START Data to use
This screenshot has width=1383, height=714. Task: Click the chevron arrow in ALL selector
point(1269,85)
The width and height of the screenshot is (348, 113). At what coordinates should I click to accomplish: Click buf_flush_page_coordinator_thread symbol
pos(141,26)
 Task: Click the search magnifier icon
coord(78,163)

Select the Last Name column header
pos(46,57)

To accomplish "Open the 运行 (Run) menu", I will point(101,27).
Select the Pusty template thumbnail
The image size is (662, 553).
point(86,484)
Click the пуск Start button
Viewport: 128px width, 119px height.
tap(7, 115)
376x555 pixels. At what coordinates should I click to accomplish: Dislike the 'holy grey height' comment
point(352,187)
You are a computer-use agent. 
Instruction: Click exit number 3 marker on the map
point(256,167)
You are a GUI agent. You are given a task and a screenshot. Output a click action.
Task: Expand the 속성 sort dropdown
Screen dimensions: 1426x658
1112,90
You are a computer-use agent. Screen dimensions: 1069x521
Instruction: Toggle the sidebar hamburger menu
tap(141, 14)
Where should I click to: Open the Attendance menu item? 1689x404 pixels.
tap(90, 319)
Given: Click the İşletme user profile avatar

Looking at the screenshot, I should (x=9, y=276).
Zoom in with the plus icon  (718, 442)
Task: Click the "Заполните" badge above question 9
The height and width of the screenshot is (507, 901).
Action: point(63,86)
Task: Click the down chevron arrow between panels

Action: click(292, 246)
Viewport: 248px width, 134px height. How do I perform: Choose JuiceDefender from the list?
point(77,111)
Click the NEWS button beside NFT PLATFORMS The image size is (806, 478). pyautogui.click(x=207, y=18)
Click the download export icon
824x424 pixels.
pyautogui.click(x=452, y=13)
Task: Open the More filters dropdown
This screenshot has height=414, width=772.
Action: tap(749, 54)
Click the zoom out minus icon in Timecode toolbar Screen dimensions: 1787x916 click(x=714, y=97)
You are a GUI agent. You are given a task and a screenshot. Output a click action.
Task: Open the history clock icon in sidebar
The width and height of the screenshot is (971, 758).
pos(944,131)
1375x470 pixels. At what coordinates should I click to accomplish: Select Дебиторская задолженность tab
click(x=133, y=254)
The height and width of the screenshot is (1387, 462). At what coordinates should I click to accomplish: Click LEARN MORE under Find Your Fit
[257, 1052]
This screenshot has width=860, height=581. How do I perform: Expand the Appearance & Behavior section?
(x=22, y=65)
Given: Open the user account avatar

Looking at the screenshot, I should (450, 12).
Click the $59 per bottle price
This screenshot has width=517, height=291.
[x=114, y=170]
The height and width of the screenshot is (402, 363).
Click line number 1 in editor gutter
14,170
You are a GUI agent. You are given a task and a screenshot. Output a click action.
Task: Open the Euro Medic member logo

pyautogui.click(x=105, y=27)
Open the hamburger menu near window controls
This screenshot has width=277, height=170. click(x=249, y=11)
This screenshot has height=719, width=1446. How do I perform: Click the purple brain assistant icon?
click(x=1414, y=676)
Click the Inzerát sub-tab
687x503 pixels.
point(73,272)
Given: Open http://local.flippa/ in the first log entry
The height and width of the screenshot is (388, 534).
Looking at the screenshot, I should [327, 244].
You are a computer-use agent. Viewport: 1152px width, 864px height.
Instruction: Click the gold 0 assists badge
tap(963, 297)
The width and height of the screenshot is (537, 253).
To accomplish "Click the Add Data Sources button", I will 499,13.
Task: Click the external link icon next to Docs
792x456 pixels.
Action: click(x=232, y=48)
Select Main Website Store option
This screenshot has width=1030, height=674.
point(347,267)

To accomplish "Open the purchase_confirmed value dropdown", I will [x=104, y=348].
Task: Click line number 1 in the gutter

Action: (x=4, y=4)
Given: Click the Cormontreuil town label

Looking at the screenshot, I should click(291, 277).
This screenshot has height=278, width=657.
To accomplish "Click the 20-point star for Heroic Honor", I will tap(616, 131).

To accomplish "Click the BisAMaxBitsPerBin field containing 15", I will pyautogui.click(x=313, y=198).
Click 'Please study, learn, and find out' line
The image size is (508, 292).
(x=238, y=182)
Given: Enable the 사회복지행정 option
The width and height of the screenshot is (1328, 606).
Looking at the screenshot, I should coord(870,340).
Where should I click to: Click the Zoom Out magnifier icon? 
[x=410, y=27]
END Data to use
▸ **Instructions to follow**: Please copy every line of the data that carries the string "dropdown".

▸ **Result below**:
Task: Expand the 속성 sort dropdown
Task: Open the More filters dropdown
To accomplish "Open the purchase_confirmed value dropdown", I will [x=104, y=348].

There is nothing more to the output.